Problem details -> Pictures excluded, return every entry exactly, please.
↓↓↓
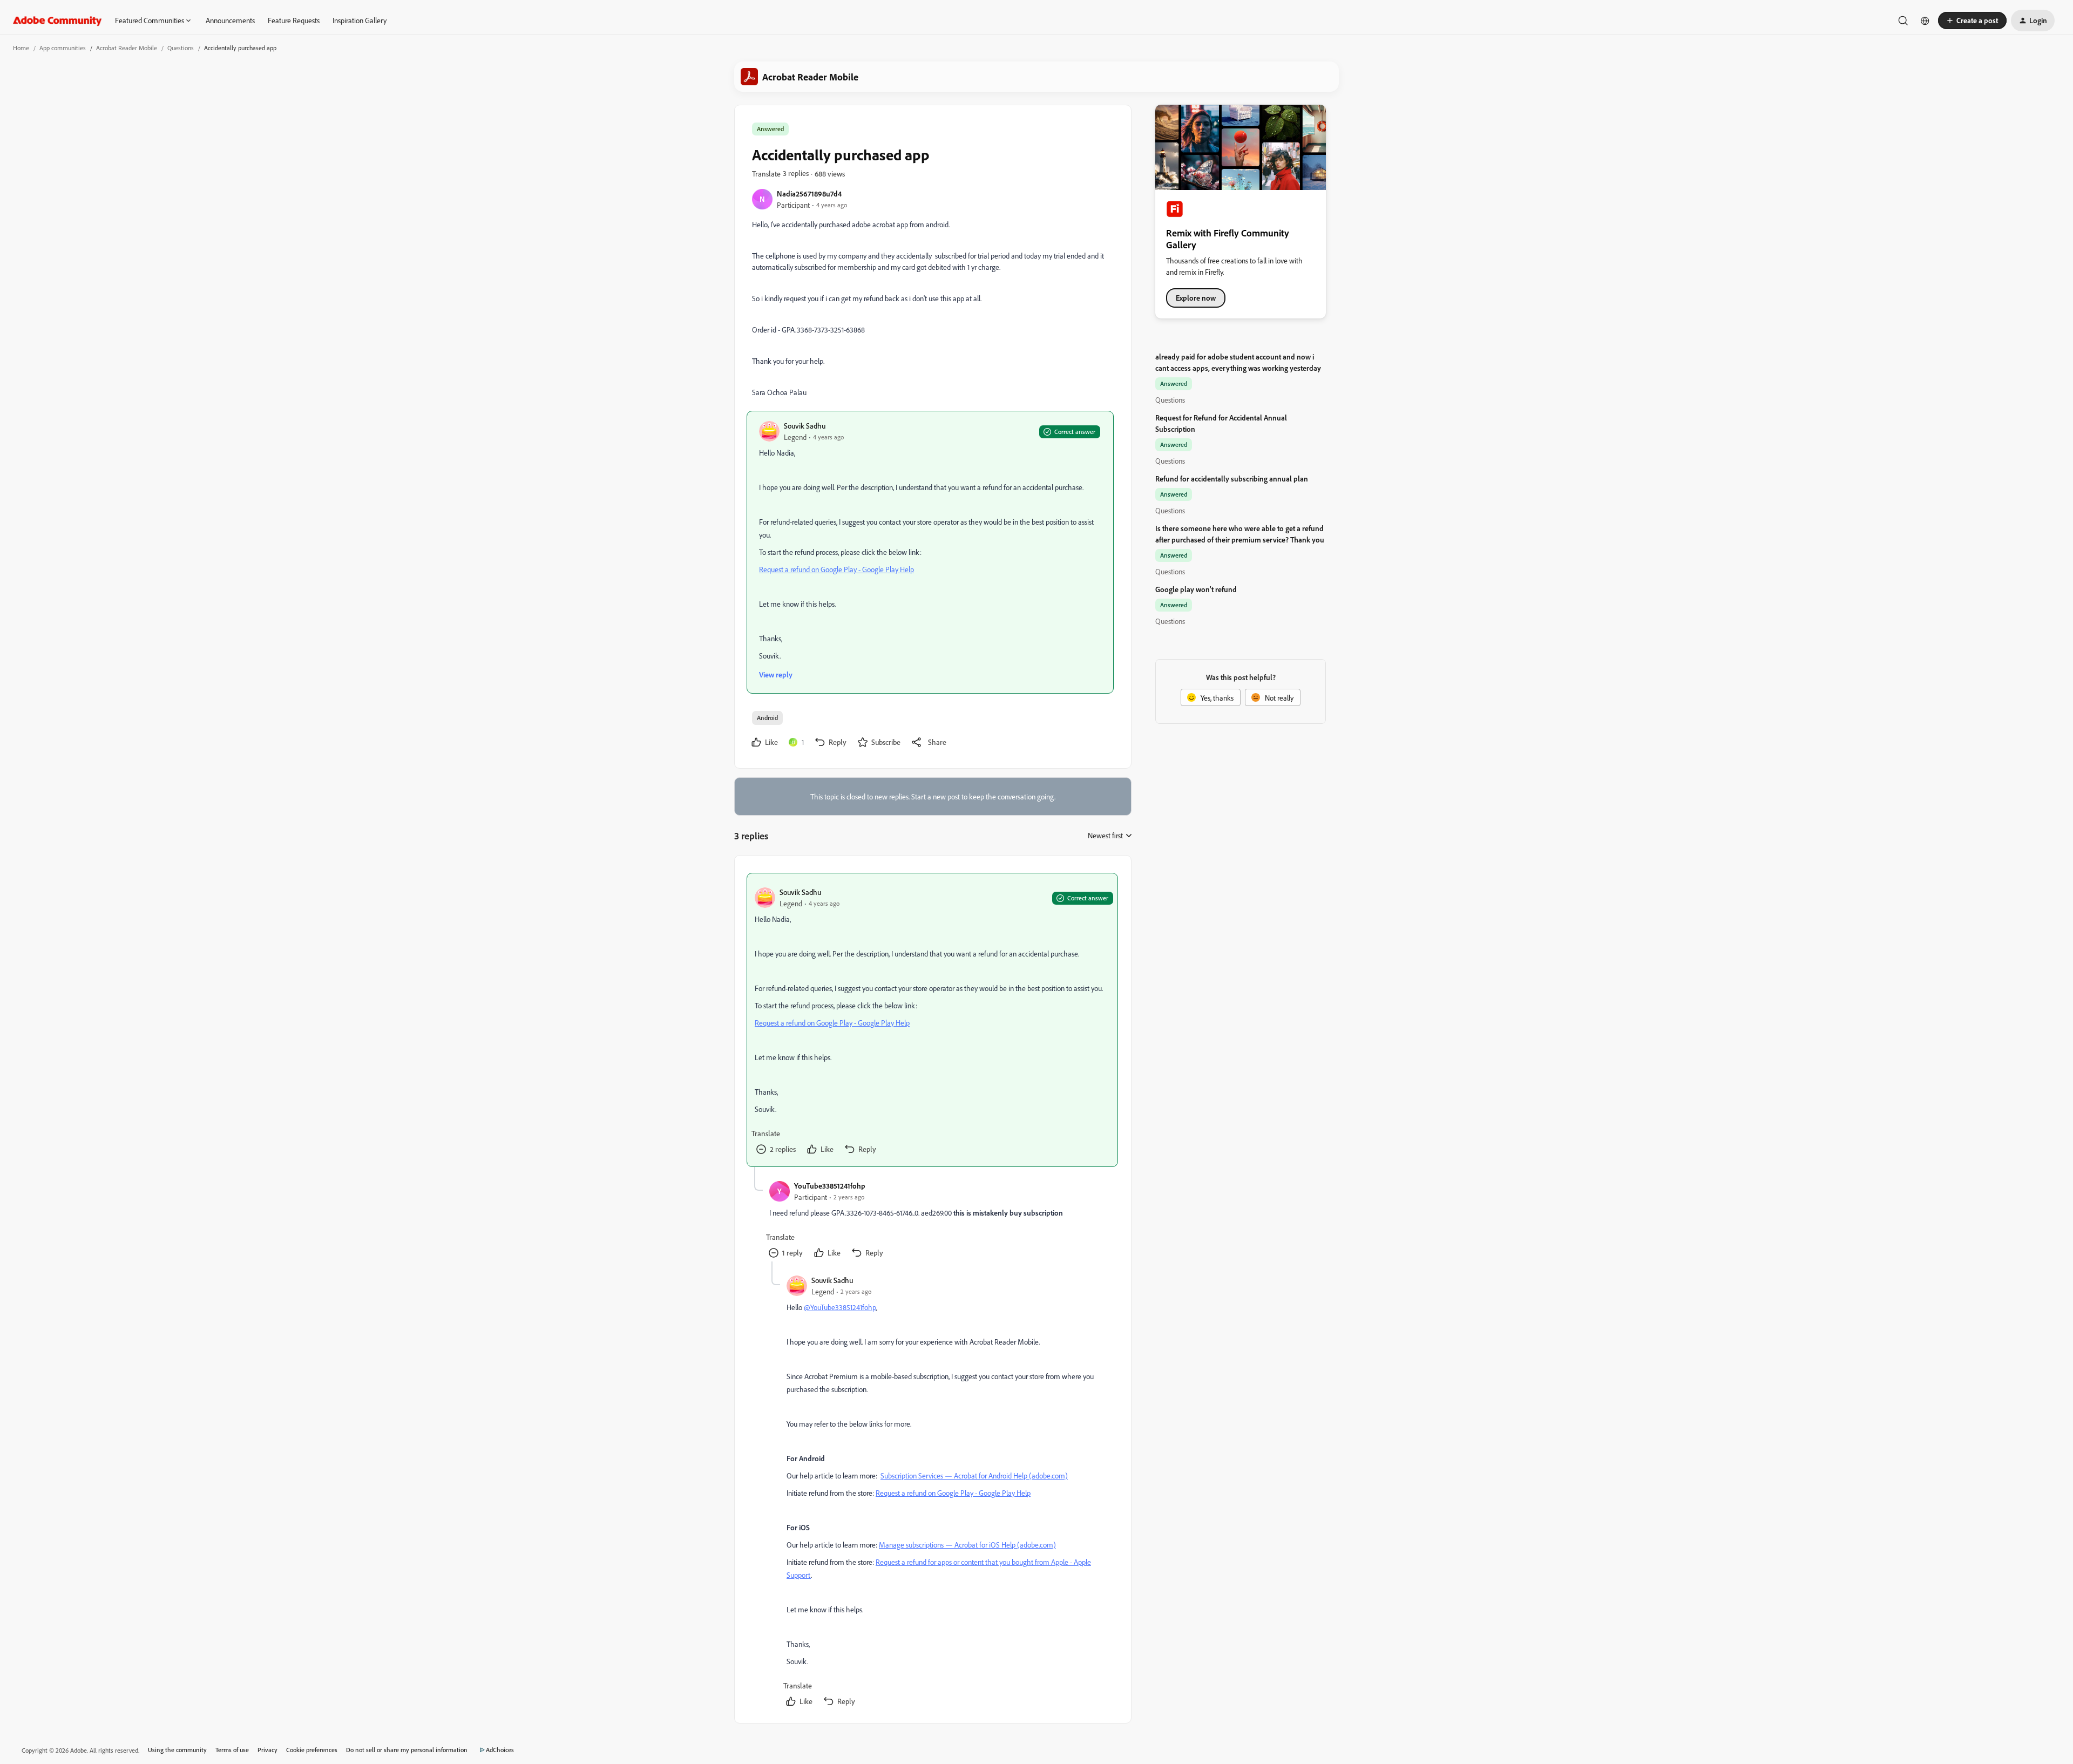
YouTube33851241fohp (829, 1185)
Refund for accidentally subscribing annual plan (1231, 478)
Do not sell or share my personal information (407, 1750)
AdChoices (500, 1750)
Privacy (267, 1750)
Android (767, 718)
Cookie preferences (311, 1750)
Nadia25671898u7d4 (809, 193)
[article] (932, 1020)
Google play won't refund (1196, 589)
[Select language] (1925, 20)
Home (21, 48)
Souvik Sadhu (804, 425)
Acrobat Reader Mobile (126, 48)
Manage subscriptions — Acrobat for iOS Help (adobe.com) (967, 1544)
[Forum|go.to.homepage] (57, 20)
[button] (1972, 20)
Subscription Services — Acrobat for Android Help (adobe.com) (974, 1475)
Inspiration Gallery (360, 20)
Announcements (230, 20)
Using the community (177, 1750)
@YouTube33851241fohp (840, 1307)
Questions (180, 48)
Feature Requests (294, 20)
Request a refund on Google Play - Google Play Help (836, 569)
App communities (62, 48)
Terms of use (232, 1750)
↑↑↑
Written solution ->
YouTube33851241fohp (829, 1185)
Refund for accidentally subscribing annual plan (1231, 478)
Do not sell or share my personal information (407, 1750)
AdChoices (500, 1750)
Privacy (267, 1750)
Android (767, 718)
Cookie preferences (311, 1750)
Nadia25671898u7d4 (809, 193)
[article] (932, 1020)
Google play won't refund (1196, 589)
[Select language] (1925, 20)
Home (21, 48)
Souvik Sadhu (804, 425)
Acrobat Reader Mobile (126, 48)
Manage subscriptions — Acrobat for iOS Help (adobe.com) (967, 1544)
[Forum|go.to.homepage] (57, 20)
[button] (1972, 20)
Subscription Services — Acrobat for Android Help (adobe.com) (974, 1475)
Inspiration Gallery (360, 20)
Announcements (230, 20)
Using the community (177, 1750)
@YouTube33851241fohp (840, 1307)
Questions (180, 48)
Feature Requests (294, 20)
Request a refund on Google Play - Google Play Help (836, 569)
App communities (62, 48)
Terms of use (232, 1750)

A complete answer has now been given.